- [EXERCISE PROMPT]
Among the entries below, find the lines with the word "رشته" and return them.

- [Stored items]
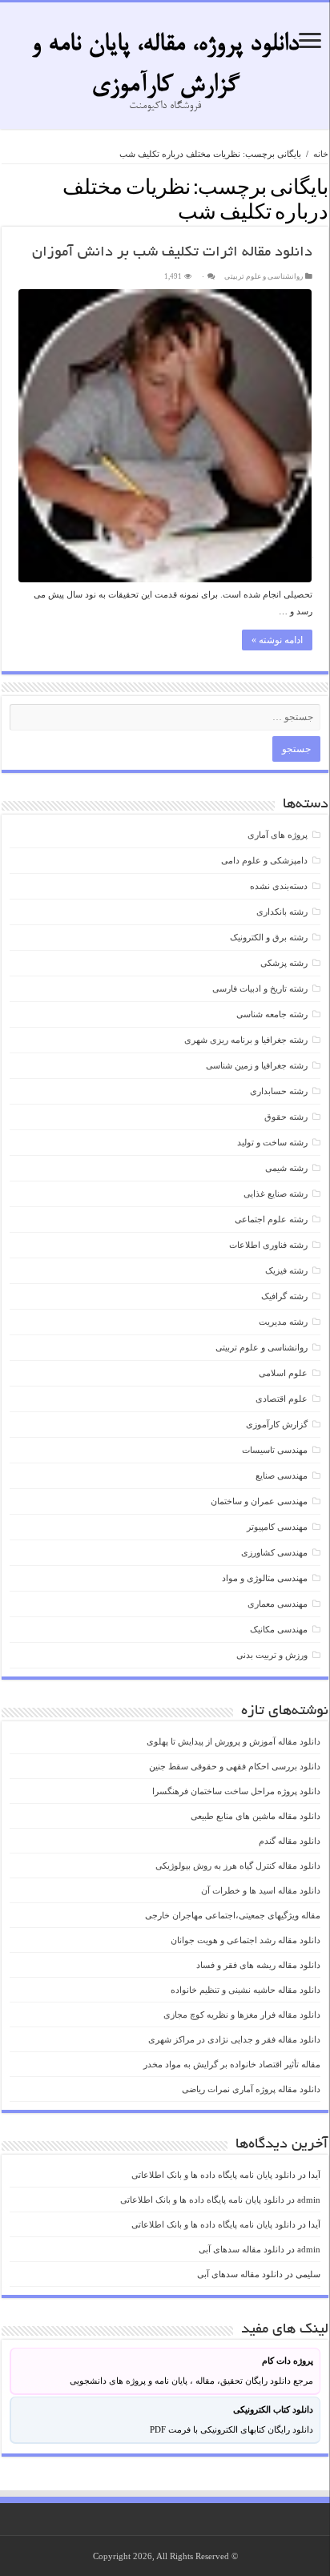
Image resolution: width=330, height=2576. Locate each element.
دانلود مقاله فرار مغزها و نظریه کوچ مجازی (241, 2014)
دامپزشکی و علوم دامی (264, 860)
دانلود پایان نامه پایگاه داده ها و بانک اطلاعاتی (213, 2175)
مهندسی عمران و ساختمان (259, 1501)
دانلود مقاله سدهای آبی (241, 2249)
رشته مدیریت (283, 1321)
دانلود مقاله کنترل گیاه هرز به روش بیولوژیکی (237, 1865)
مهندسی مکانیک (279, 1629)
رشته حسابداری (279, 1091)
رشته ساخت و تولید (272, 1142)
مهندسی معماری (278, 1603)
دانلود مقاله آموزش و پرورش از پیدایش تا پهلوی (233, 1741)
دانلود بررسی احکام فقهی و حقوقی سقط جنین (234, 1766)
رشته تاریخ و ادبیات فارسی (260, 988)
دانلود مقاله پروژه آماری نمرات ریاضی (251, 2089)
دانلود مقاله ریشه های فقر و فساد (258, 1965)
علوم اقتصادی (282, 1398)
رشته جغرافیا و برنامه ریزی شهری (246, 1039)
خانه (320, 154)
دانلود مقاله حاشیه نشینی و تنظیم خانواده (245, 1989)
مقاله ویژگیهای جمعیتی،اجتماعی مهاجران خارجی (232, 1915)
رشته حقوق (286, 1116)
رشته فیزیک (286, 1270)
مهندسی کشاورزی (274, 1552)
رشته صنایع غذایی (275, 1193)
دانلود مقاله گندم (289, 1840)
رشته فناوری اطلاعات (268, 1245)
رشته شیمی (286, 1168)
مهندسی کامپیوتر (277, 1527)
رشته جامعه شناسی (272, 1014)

==

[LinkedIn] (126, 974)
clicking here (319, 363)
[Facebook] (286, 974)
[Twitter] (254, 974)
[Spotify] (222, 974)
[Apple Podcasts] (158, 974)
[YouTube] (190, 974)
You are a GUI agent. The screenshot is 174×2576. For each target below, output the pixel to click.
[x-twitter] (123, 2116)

- [SOLUTION FOR THIS PROBLEM]
رشته مدیریت (283, 1321)
رشته حسابداری (279, 1091)
رشته ساخت و تولید (272, 1142)
رشته تاریخ و ادبیات فارسی (260, 988)
رشته جغرافیا و برنامه ریزی شهری (246, 1039)
رشته حقوق (286, 1116)
رشته فیزیک (286, 1270)
رشته صنایع غذایی (275, 1193)
رشته فناوری اطلاعات (268, 1245)
رشته شیمی (286, 1168)
رشته جامعه شناسی (272, 1014)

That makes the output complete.